#### MATERIAL SHOWN:

• • •

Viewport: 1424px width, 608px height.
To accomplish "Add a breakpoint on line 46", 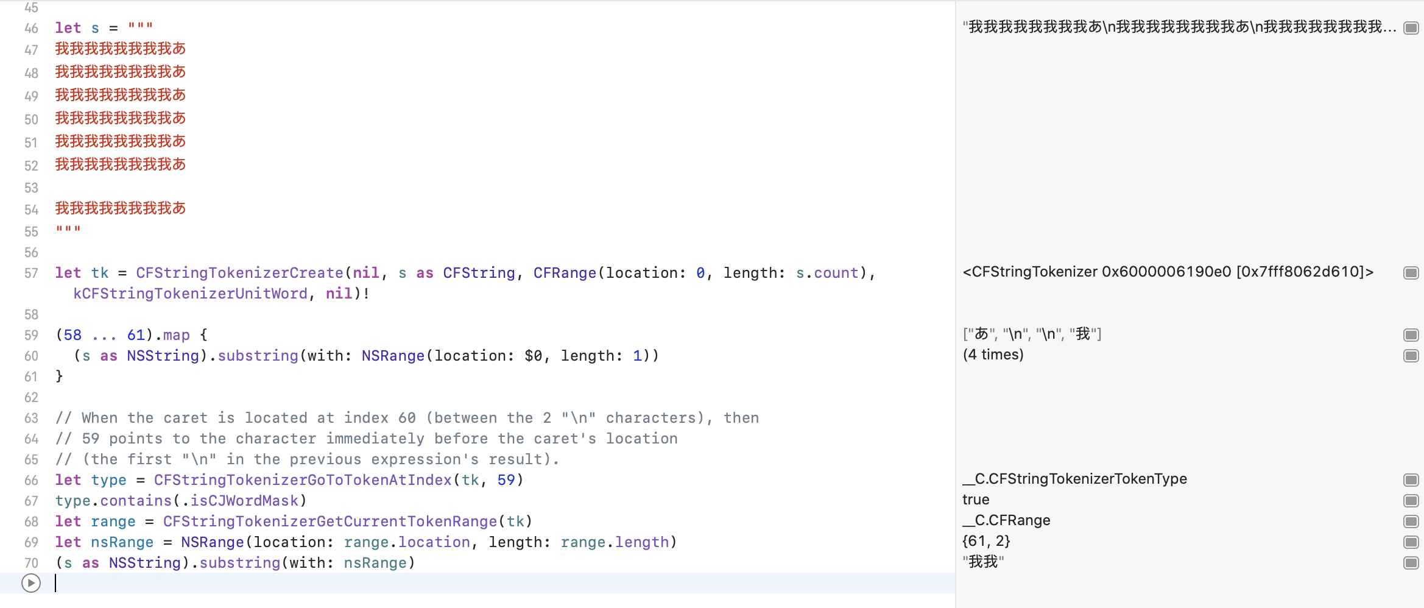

• • •

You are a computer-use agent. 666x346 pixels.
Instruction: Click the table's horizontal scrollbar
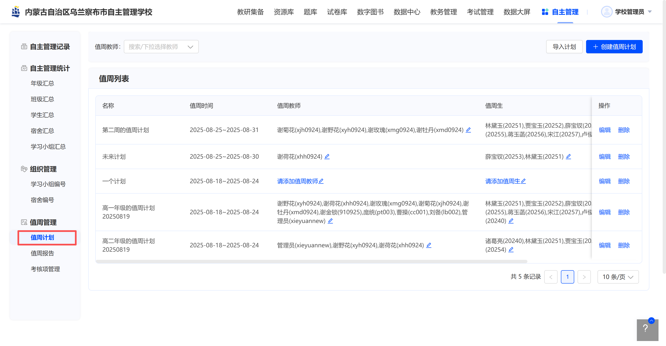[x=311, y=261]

• • •

#### TASK DESCRIPTION:
Among the records above, locate the line containing "Viewport: 1424px width, 608px height." and the line containing "a breakpoint on", then transcribe exactly the lines starting at the first and ending at the second, with no pictures.

#### ANSWER SECTION:
Viewport: 1424px width, 608px height.
To accomplish "Add a breakpoint on line 46", 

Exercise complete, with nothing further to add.